Required work: Pick up the article below on split view in Chrome OS and keep writing it from its last sentence.

═══ Document extract

The update doesn’t come from an official announcement: It was discovered in the Dev Channel in the latest version of Chrome OS. The feature was spotted in version 64’s Dev Channel by Chrome evangelist François Beaufort, who said the feature was called “Split view in Tablet mode.” Similar to how Windows 10 works, Chrome OS split view works by dragging any window to the screen’s far left or right. The system then snaps it to either side, making it easier to have multiple apps open at the same time.
As with many things related to Android apps in Chrome OS, however, the feature may not function correctly with apps from the Google Play Store. Beaufort claims that “some Android apps don’t support snapping and therefore won’t work with split screen.” In particular, according to comments on Beaufort’s post, Android games are refusing to split. It’s an unfortunate exception, but it nevertheless solves a key Chromebook problem. It also gives Pixelbook users an easier way to handle multiple windows in tablet mode and opens the door to additional multitasking features in future updates to Chrome OS.
9to5Google guesses that we should see the feature rolled out within version 64 in early 2018 based on the rhythm of previous releases.

══════
═══ Collected data

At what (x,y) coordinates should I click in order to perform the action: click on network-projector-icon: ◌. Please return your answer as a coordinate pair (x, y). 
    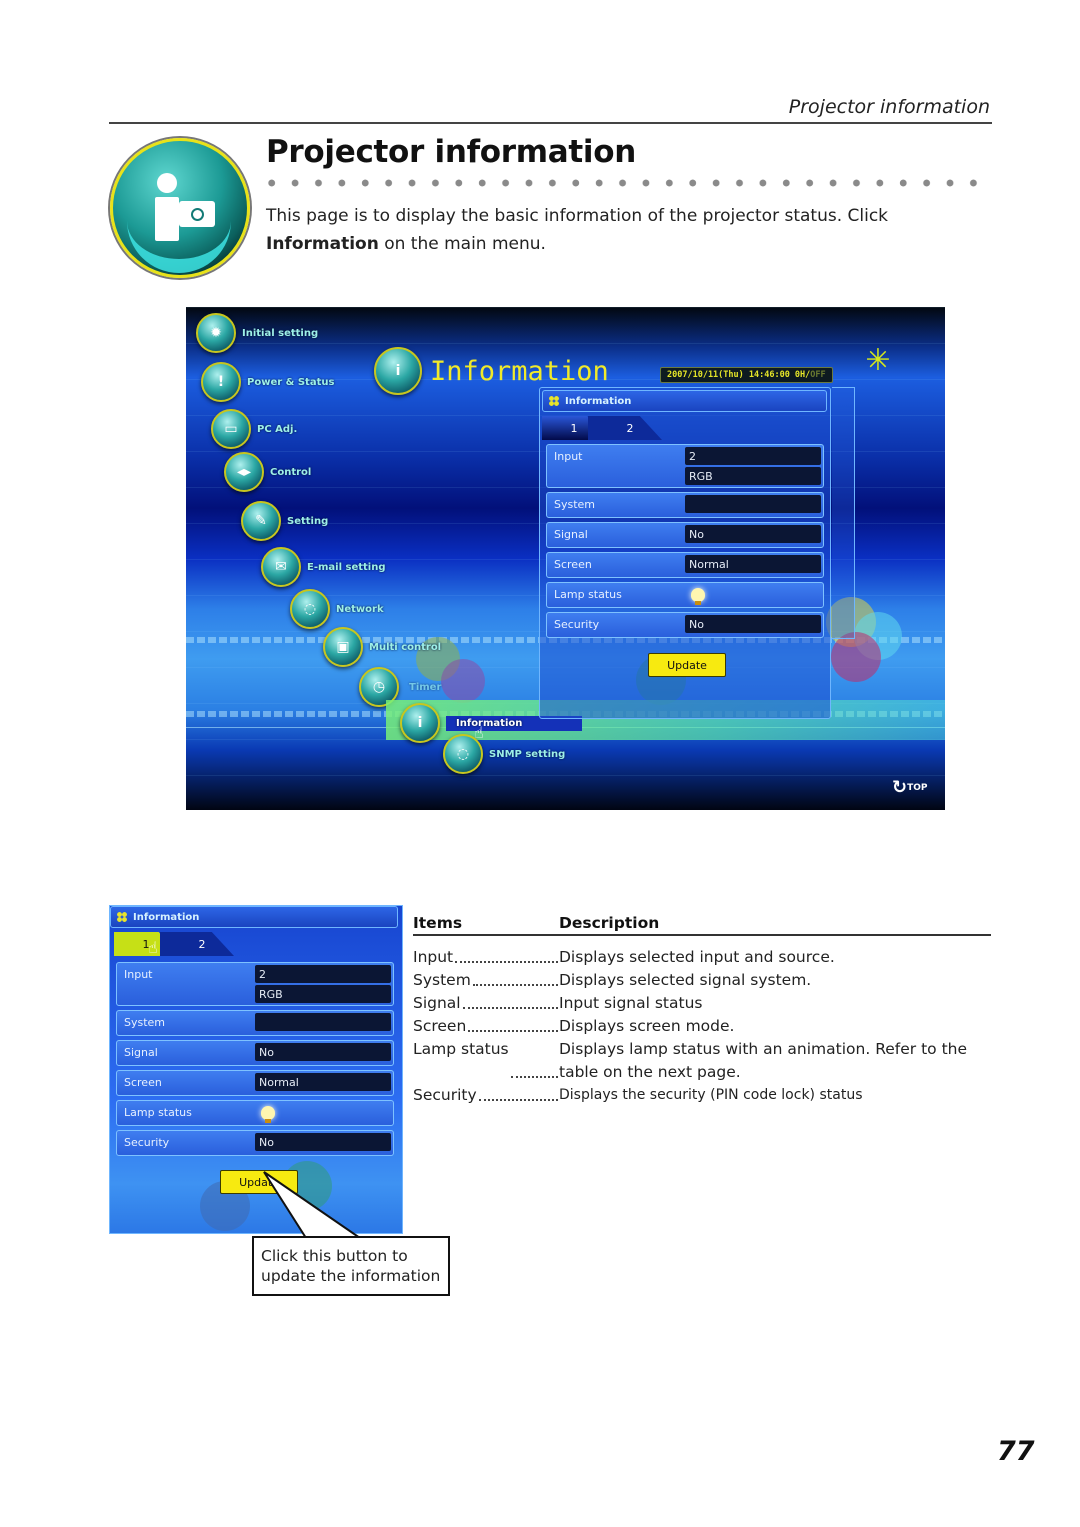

══════

Answer to this exercise:
Google brought split-screen multitasking to Android years ago in 2016, but as Android tablet are nearly extinct, Google is turning its attention to tablet mode in Chrome OS. In addition, Android on smartphones also have a split-screen mode that allows some multitasking. As it stands, multitasking on Chromebooks in tablet mode is fairly limited to fullscreen mode, even for larger 2-in-1s like the Pixelbook or Samsung Chromebook Pro.
Apple introduced a fairly comprehensive update to multitasking for the iPad in iOS 9 in 2016.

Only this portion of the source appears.